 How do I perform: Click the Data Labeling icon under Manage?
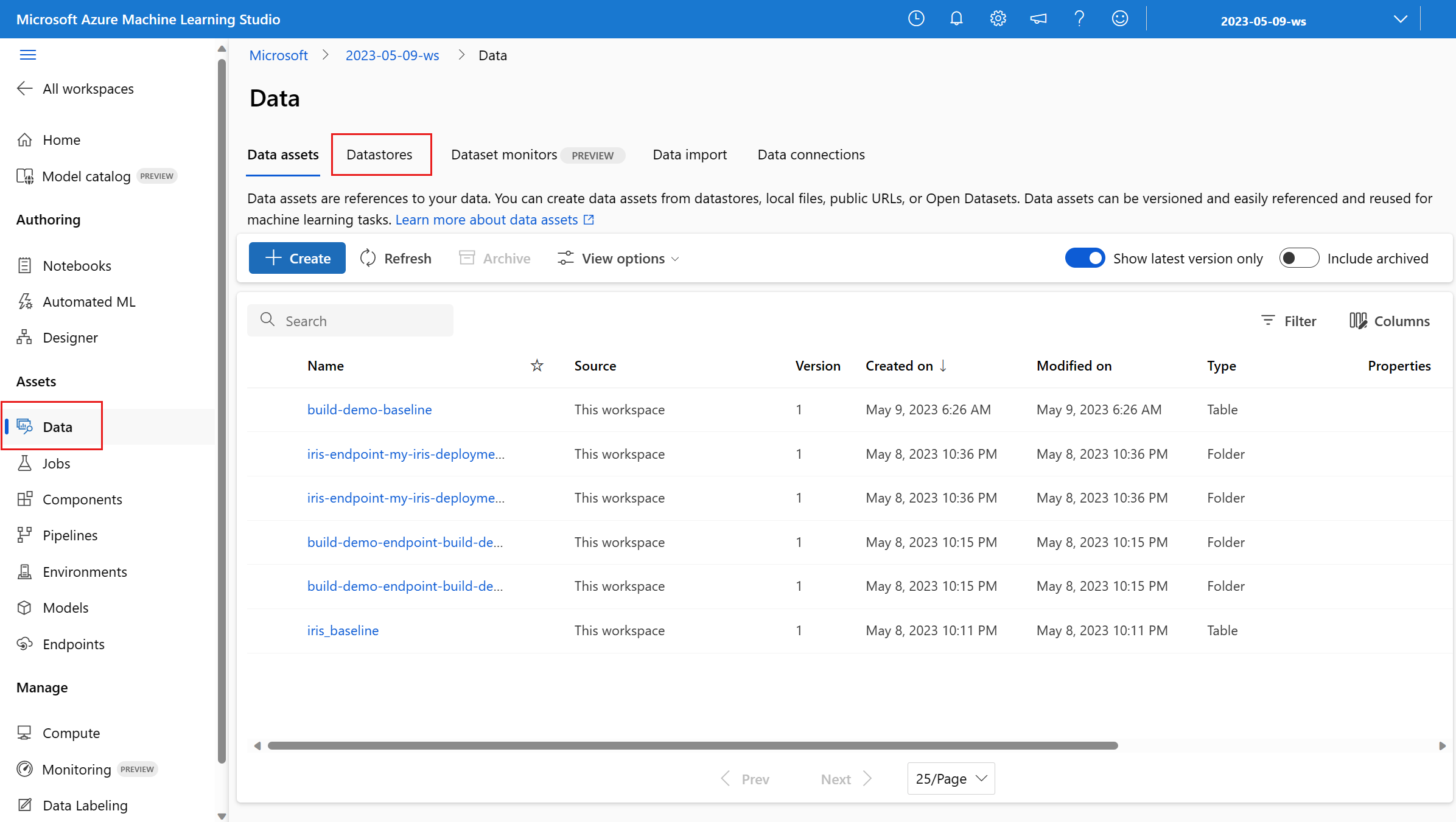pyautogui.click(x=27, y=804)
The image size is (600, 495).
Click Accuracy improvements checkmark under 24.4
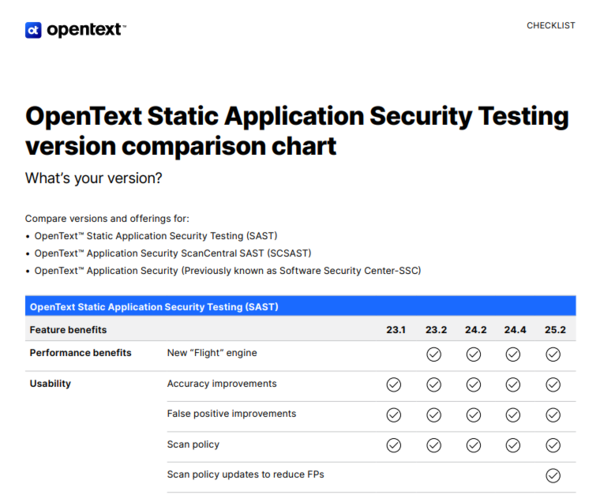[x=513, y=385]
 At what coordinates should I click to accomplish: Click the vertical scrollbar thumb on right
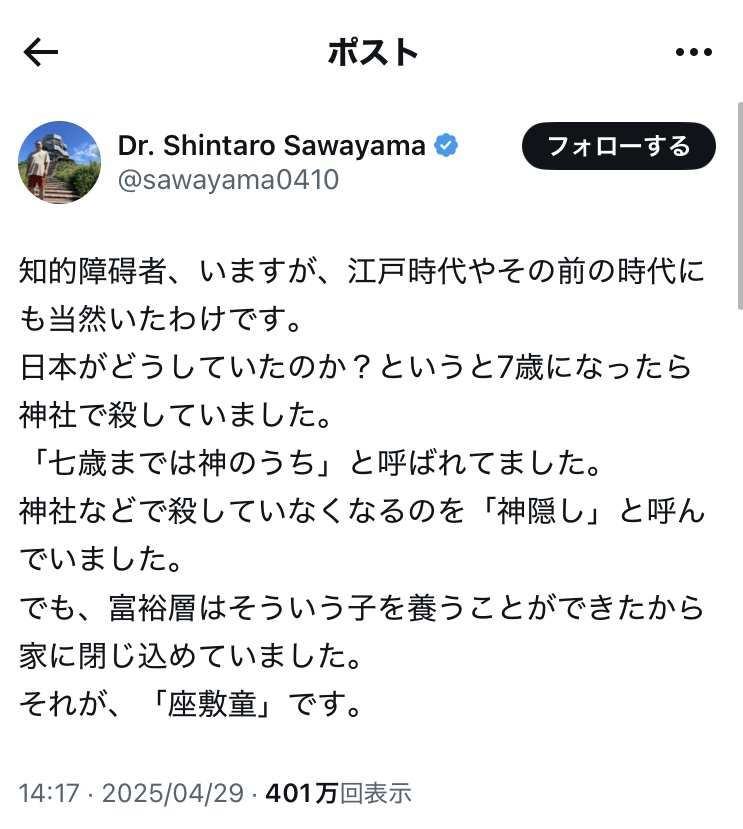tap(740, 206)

_ _ _ _ _ _ _

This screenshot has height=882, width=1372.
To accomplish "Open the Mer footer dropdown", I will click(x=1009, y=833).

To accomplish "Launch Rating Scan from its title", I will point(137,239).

_ _ _ _ _ _ _

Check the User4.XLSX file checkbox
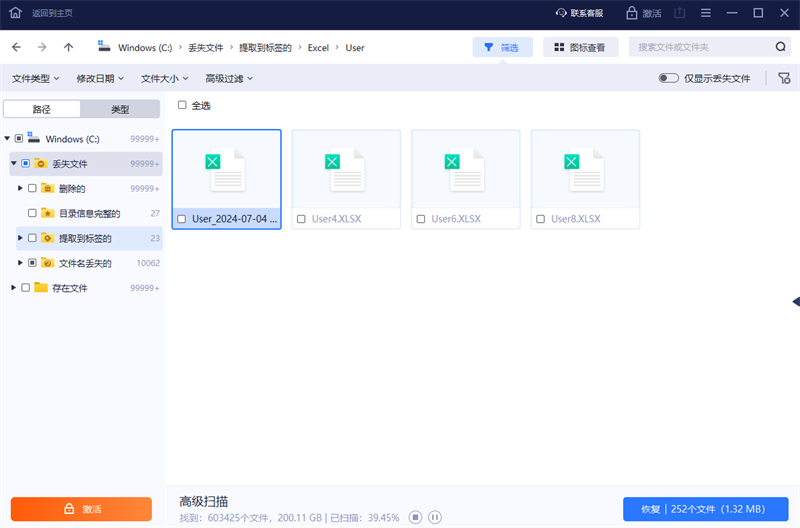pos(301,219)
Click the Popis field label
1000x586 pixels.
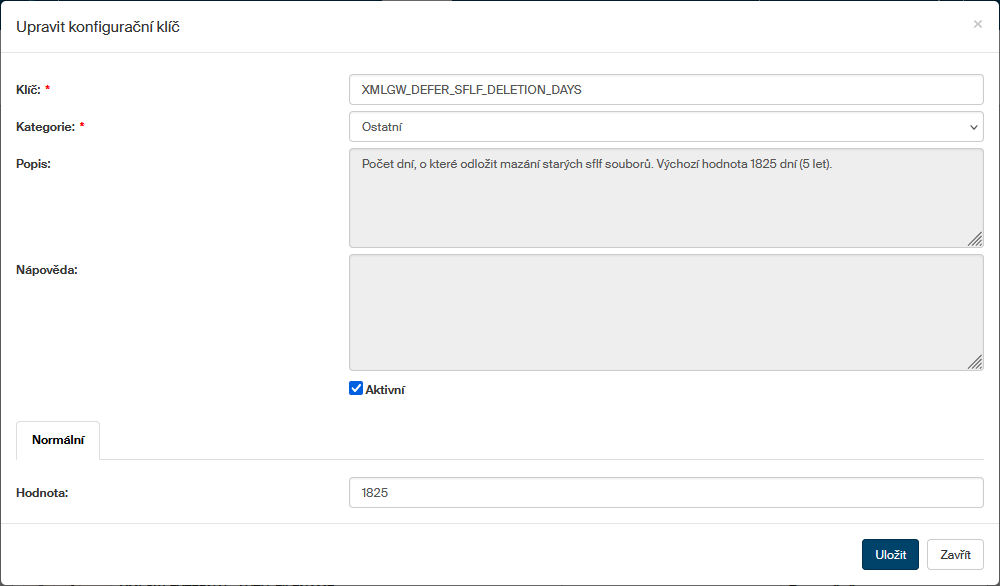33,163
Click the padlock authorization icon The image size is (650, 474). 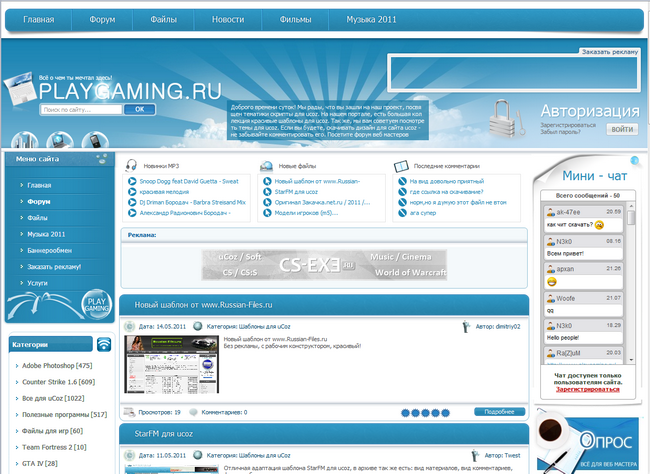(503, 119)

_ _ _ _ _ _ _

**Assignment**
Each line above with the string "will" in it should be located and copied.

**Finished task**
To accomplish "Open the Mer footer dropdown", I will click(x=1009, y=833).
To accomplish "Launch Rating Scan from its title", I will point(137,239).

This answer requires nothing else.